= PROVIDED INFORMATION =
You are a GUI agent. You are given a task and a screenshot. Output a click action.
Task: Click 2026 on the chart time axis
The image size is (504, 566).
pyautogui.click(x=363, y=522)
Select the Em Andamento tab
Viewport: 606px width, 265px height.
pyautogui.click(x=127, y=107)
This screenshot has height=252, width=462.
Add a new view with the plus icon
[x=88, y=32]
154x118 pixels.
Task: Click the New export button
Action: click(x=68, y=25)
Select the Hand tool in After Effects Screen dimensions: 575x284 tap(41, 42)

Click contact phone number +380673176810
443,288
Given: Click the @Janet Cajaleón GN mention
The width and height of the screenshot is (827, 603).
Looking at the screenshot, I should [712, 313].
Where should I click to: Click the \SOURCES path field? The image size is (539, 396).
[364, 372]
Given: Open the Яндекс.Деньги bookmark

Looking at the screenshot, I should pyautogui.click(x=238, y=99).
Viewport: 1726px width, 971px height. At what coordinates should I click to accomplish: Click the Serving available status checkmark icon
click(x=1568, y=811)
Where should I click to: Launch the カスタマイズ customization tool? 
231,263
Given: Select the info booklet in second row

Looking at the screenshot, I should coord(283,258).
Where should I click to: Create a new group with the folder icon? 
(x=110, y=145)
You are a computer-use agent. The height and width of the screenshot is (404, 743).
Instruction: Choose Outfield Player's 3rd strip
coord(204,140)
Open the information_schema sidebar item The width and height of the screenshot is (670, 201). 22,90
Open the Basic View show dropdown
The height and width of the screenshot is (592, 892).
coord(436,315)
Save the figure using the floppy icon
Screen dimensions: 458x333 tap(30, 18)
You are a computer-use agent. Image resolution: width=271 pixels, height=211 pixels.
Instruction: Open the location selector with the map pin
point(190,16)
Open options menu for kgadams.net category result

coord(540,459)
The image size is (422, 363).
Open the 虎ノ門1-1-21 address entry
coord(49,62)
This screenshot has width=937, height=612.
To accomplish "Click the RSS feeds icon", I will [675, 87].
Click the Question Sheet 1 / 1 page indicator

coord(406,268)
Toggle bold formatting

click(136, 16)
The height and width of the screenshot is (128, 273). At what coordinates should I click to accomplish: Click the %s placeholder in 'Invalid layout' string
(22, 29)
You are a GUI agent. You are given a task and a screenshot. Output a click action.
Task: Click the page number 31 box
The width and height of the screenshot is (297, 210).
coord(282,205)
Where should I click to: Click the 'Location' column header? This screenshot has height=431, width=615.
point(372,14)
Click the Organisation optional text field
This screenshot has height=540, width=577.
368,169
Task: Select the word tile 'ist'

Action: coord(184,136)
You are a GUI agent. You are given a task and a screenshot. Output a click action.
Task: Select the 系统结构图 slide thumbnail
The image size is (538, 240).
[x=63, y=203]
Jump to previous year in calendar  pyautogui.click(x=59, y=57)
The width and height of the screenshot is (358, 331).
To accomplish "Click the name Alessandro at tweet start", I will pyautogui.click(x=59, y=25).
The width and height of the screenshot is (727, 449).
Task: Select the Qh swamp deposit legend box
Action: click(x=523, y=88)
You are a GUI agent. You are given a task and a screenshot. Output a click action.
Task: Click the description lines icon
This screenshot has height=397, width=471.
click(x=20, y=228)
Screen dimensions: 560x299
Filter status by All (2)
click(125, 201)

= EXERCISE DETAILS =
Transcribe the material above in full.

= WRITTEN SOLUTION =
You are a GUI agent. You are given a task and a screenshot. Output a click action.
Task: Click 2026 on the chart time axis
The image size is (504, 566).
pyautogui.click(x=363, y=522)
Select the Em Andamento tab
Viewport: 606px width, 265px height.
pyautogui.click(x=127, y=107)
This screenshot has height=252, width=462.
Add a new view with the plus icon
[x=88, y=32]
154x118 pixels.
Task: Click the New export button
Action: click(x=68, y=25)
Select the Hand tool in After Effects Screen dimensions: 575x284 tap(41, 42)

Click contact phone number +380673176810
443,288
Given: Click the @Janet Cajaleón GN mention
The width and height of the screenshot is (827, 603).
Looking at the screenshot, I should [712, 313].
Where should I click to: Click the \SOURCES path field? The image size is (539, 396).
[364, 372]
Given: Open the Яндекс.Деньги bookmark

Looking at the screenshot, I should pyautogui.click(x=238, y=99).
Viewport: 1726px width, 971px height. At what coordinates should I click to accomplish: Click the Serving available status checkmark icon
click(x=1568, y=811)
Where should I click to: Launch the カスタマイズ customization tool? 
231,263
Given: Select the info booklet in second row

Looking at the screenshot, I should coord(283,258).
Where should I click to: Create a new group with the folder icon? 
(x=110, y=145)
You are a computer-use agent. The height and width of the screenshot is (404, 743).
Instruction: Choose Outfield Player's 3rd strip
coord(204,140)
Open the information_schema sidebar item The width and height of the screenshot is (670, 201). 22,90
Open the Basic View show dropdown
The height and width of the screenshot is (592, 892).
coord(436,315)
Save the figure using the floppy icon
Screen dimensions: 458x333 tap(30, 18)
You are a computer-use agent. Image resolution: width=271 pixels, height=211 pixels.
Instruction: Open the location selector with the map pin
point(190,16)
Open options menu for kgadams.net category result

coord(540,459)
The image size is (422, 363).
Open the 虎ノ門1-1-21 address entry
coord(49,62)
This screenshot has width=937, height=612.
To accomplish "Click the RSS feeds icon", I will [675, 87].
Click the Question Sheet 1 / 1 page indicator

coord(406,268)
Toggle bold formatting

click(136, 16)
The height and width of the screenshot is (128, 273). At what coordinates should I click to accomplish: Click the %s placeholder in 'Invalid layout' string
(22, 29)
You are a GUI agent. You are given a task and a screenshot. Output a click action.
Task: Click the page number 31 box
The width and height of the screenshot is (297, 210).
coord(282,205)
Where should I click to: Click the 'Location' column header? This screenshot has height=431, width=615.
point(372,14)
Click the Organisation optional text field
This screenshot has height=540, width=577.
368,169
Task: Select the word tile 'ist'

Action: coord(184,136)
You are a GUI agent. You are given a task and a screenshot. Output a click action.
Task: Select the 系统结构图 slide thumbnail
The image size is (538, 240).
[x=63, y=203]
Jump to previous year in calendar  pyautogui.click(x=59, y=57)
The width and height of the screenshot is (358, 331).
To accomplish "Click the name Alessandro at tweet start", I will pyautogui.click(x=59, y=25).
The width and height of the screenshot is (727, 449).
Task: Select the Qh swamp deposit legend box
Action: click(x=523, y=88)
You are a GUI agent. You are given a task and a screenshot. Output a click action.
Task: Click the description lines icon
This screenshot has height=397, width=471.
click(x=20, y=228)
Screen dimensions: 560x299
Filter status by All (2)
click(125, 201)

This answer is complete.